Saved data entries

-=-=-

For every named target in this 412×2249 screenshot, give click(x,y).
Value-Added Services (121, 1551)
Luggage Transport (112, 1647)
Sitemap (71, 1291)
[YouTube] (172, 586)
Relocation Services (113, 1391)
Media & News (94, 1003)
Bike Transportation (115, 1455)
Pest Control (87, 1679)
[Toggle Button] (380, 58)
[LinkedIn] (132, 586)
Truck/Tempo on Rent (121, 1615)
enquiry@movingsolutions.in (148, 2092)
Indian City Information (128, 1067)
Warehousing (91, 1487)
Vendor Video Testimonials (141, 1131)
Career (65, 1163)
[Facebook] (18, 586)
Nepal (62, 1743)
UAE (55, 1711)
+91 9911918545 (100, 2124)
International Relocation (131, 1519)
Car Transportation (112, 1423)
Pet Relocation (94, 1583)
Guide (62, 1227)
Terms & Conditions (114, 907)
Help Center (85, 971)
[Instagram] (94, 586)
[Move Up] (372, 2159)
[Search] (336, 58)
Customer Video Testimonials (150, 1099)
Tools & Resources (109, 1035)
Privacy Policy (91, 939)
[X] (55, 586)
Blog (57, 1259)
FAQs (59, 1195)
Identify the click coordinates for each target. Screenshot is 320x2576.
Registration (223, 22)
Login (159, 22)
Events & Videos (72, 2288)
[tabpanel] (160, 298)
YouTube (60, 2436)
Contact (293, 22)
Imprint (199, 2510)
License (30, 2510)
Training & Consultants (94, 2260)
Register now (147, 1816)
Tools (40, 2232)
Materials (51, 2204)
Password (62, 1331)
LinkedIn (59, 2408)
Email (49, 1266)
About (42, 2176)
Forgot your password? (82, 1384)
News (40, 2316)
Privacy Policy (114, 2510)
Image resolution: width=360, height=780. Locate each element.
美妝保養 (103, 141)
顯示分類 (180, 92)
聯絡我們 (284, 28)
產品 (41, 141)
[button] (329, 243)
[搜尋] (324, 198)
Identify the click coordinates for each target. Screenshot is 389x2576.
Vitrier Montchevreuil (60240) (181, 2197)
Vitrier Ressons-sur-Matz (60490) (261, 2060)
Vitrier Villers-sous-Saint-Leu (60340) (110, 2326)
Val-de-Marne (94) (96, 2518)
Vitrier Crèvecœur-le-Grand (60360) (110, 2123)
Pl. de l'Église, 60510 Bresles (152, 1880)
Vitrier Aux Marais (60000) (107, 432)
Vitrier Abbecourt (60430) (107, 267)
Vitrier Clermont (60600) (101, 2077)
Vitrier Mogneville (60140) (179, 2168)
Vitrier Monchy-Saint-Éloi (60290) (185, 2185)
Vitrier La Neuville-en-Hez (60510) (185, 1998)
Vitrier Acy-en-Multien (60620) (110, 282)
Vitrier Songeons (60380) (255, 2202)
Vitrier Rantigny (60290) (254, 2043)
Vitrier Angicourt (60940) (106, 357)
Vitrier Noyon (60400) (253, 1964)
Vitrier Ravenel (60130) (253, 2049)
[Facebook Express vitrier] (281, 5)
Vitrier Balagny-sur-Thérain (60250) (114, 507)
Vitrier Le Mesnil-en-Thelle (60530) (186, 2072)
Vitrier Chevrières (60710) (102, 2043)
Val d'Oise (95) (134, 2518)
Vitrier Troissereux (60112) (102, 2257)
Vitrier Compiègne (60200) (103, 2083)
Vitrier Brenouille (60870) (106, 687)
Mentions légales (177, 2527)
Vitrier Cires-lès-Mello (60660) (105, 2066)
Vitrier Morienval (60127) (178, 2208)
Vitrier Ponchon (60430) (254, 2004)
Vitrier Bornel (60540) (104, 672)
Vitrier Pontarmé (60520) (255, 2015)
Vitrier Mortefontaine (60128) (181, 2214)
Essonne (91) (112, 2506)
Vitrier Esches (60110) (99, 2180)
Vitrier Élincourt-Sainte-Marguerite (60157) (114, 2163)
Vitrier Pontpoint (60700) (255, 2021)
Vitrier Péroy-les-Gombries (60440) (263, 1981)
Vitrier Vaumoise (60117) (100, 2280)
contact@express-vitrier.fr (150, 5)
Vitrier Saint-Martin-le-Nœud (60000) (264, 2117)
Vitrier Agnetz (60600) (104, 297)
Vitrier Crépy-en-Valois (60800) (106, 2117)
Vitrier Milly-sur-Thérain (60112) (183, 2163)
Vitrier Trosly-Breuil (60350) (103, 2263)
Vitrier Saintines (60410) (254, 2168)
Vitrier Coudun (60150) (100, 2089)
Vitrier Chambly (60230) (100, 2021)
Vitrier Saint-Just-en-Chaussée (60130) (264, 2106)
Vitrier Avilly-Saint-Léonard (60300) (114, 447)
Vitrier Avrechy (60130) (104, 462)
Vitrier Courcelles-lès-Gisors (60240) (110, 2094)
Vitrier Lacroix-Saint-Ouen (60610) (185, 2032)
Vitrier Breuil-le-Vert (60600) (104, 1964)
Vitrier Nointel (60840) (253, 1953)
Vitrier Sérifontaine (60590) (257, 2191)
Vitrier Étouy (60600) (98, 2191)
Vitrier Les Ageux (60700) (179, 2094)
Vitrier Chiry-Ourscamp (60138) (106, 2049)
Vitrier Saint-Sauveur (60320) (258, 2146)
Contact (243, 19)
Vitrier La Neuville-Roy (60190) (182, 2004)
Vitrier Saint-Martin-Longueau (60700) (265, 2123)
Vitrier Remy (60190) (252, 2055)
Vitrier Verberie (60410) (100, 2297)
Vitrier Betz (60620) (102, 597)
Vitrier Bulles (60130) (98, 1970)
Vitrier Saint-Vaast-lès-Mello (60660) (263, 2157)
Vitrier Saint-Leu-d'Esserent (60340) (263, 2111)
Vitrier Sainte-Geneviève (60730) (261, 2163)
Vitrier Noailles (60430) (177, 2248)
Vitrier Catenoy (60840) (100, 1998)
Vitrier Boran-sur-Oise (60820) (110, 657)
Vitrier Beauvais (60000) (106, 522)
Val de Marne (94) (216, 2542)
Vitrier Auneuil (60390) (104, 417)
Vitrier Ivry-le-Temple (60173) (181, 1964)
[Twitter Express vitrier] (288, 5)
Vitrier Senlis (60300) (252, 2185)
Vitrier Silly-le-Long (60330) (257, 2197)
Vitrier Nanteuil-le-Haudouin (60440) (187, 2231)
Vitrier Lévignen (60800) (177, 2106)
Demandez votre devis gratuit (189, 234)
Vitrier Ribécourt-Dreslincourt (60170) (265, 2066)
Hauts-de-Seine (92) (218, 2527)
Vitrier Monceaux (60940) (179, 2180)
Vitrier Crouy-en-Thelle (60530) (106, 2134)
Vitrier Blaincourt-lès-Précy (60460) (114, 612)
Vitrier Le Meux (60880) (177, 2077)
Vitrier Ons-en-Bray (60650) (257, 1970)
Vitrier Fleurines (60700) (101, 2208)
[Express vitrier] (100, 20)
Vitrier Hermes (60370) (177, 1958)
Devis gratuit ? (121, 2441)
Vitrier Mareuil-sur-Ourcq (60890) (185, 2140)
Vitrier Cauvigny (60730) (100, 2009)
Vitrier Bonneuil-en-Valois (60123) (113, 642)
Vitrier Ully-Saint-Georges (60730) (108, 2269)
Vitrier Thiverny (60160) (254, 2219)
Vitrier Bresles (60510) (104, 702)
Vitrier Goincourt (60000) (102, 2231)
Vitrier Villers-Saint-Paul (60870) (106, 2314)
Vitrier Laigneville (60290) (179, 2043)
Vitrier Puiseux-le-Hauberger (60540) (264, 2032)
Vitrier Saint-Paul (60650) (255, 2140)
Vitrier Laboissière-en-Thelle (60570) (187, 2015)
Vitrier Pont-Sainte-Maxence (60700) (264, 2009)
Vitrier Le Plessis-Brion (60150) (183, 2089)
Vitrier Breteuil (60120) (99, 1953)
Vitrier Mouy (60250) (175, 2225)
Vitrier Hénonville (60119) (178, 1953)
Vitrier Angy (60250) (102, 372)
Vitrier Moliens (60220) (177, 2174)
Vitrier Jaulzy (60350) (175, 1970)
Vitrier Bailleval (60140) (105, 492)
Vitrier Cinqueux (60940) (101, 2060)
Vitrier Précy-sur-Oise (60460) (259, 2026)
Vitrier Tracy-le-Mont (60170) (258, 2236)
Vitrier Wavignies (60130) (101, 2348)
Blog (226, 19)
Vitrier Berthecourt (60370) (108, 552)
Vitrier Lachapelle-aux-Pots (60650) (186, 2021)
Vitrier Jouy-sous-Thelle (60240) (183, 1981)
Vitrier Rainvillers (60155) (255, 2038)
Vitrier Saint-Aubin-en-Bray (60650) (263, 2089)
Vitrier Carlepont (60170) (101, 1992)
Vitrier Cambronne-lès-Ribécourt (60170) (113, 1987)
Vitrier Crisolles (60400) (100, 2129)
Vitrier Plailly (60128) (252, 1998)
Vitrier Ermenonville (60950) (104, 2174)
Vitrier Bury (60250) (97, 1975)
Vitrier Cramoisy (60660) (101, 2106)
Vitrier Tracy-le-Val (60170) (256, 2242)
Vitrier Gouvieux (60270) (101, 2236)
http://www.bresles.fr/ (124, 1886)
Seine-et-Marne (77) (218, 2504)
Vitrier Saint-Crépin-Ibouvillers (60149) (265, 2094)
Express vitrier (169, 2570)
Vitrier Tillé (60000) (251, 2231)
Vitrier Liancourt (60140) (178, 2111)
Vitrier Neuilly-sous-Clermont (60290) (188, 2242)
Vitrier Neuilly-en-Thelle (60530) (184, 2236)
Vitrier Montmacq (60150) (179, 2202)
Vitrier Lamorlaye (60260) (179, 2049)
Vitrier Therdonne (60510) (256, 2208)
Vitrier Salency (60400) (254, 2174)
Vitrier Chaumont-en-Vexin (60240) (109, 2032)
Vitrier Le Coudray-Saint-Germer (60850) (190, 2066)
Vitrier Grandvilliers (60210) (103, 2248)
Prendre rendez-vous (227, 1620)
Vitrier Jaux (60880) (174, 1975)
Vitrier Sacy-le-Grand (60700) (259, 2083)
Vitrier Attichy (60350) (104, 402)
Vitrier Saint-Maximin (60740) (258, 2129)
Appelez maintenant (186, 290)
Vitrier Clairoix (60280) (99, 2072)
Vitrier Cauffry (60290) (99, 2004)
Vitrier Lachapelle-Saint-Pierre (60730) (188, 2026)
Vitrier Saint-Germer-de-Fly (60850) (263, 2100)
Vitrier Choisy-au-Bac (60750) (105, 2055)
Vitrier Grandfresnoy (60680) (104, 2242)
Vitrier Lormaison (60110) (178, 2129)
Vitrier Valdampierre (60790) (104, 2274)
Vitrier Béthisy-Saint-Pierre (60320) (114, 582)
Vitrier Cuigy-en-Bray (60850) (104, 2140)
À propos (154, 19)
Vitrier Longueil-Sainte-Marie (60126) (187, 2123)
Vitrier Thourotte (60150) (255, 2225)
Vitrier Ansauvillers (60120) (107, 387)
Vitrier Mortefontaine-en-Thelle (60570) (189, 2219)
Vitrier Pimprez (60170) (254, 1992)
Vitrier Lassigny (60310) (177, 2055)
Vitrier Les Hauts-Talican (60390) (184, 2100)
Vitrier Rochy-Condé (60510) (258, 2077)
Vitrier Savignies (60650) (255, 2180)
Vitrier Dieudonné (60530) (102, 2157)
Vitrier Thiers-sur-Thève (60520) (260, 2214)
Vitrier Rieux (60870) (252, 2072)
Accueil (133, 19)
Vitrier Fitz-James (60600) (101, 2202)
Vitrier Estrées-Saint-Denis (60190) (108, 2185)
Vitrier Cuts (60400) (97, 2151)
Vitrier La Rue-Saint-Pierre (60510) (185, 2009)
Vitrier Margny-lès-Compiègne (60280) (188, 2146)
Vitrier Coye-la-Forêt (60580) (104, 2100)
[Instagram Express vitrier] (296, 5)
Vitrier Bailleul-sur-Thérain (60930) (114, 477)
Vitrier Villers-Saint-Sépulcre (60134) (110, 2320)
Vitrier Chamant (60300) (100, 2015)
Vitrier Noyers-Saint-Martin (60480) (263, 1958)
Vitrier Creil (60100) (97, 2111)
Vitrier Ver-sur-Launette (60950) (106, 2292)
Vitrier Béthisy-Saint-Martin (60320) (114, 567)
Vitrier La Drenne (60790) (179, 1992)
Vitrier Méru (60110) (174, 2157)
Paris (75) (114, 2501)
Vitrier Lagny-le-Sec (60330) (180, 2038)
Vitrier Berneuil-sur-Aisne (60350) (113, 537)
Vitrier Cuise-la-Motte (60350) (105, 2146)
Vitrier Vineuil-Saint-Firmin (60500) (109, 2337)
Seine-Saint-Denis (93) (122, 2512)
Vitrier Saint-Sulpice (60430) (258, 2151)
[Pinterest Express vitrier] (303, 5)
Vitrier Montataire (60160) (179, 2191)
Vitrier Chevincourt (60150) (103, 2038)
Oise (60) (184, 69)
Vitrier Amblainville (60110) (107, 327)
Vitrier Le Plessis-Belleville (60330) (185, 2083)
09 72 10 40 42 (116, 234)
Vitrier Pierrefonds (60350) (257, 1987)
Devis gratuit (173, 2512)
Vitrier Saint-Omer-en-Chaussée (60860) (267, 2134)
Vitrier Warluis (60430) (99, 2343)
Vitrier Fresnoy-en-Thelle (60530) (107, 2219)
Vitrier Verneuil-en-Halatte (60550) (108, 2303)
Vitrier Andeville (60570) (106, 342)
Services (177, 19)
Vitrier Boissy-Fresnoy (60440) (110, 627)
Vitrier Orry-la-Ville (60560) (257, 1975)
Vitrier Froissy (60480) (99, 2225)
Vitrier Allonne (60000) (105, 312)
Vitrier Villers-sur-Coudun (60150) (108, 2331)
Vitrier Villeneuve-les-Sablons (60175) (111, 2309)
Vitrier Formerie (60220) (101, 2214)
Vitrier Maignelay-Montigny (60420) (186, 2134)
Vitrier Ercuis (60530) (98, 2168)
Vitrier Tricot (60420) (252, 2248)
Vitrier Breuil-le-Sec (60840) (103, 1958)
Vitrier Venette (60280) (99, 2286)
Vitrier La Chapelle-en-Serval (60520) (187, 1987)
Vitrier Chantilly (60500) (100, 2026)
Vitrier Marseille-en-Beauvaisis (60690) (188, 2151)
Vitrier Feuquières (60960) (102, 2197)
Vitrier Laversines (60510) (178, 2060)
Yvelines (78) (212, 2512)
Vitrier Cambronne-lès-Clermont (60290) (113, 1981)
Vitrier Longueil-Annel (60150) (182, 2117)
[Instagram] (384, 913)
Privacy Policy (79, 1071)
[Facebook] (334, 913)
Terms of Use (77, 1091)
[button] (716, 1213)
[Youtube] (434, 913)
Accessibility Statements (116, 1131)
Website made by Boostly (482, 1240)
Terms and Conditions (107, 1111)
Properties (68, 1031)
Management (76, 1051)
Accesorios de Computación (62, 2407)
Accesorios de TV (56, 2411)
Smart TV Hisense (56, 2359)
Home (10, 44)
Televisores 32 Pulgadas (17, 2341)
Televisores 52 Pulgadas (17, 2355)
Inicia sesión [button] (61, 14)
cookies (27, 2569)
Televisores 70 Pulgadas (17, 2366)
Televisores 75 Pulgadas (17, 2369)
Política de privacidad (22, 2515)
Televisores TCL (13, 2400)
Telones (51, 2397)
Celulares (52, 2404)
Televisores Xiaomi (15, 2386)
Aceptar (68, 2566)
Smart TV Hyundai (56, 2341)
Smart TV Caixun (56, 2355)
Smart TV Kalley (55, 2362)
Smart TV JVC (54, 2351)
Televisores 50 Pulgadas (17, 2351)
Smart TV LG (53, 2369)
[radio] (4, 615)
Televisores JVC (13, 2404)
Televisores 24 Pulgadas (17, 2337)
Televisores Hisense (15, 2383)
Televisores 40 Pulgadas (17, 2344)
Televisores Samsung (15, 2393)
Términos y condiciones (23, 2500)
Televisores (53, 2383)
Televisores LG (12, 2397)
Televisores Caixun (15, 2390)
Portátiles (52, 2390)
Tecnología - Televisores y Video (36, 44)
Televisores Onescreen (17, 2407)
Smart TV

-=-=-

• **PROBLEM REQUIREMENTS**:
Look through the data above and return exactly the lines from the one that contains "Vitrier Senlis (60300) (252, 2185)" to the one that contains "Vitrier Carlepont (60170) (101, 1992)", inclusive, with nothing else.

• **WRITTEN ANSWER**:
Vitrier Senlis (60300) (252, 2185)
Vitrier Silly-le-Long (60330) (257, 2197)
Vitrier Nanteuil-le-Haudouin (60440) (187, 2231)
Vitrier Lévignen (60800) (177, 2106)
Demandez votre devis gratuit (189, 234)
Vitrier Ribécourt-Dreslincourt (60170) (265, 2066)
Hauts-de-Seine (92) (218, 2527)
Vitrier Monceaux (60940) (179, 2180)
Vitrier Crouy-en-Thelle (60530) (106, 2134)
Vitrier Blaincourt-lès-Précy (60460) (114, 612)
Vitrier Le Meux (60880) (177, 2077)
Vitrier Ons-en-Bray (60650) (257, 1970)
Vitrier Fleurines (60700) (101, 2208)
[Express vitrier] (100, 20)
Vitrier Hermes (60370) (177, 1958)
Devis gratuit ? (121, 2441)
Vitrier Mareuil-sur-Ourcq (60890) (185, 2140)
Vitrier Cauvigny (60730) (100, 2009)
Vitrier Bonneuil-en-Valois (60123) (113, 642)
Vitrier Ully-Saint-Georges (60730) (108, 2269)
Vitrier Thiverny (60160) (254, 2219)
Vitrier Bresles (60510) (104, 702)
Vitrier Goincourt (60000) (102, 2231)
Vitrier Villers-Saint-Paul (60870) (106, 2314)
Vitrier Laigneville (60290) (179, 2043)
Vitrier Puiseux-le-Hauberger (60540) (264, 2032)
Vitrier Saint-Paul (60650) (255, 2140)
Vitrier Laboissière-en-Thelle (60570) (187, 2015)
Vitrier Pont-Sainte-Maxence (60700) (264, 2009)
Vitrier Le Plessis-Brion (60150) (183, 2089)
Vitrier Breteuil (60120) (99, 1953)
Vitrier Mouy (60250) (175, 2225)
Vitrier Hénonville (60119) (178, 1953)
Vitrier Angy (60250) (102, 372)
Vitrier Moliens (60220) (177, 2174)
Vitrier Jaulzy (60350) (175, 1970)
Vitrier Bailleval (60140) (105, 492)
Vitrier Cinqueux (60940) (101, 2060)
Vitrier Précy-sur-Oise (60460) (259, 2026)
Vitrier Tracy-le-Mont (60170) (258, 2236)
Vitrier Wavignies (60130) (101, 2348)
Blog (226, 19)
Vitrier Berthecourt (60370) (108, 552)
Vitrier Lachapelle-aux-Pots (60650) (186, 2021)
Vitrier Jouy-sous-Thelle (60240) (183, 1981)
Vitrier Rainvillers (60155) (255, 2038)
Vitrier Saint-Aubin-en-Bray (60650) (263, 2089)
Vitrier Carlepont (60170) (101, 1992)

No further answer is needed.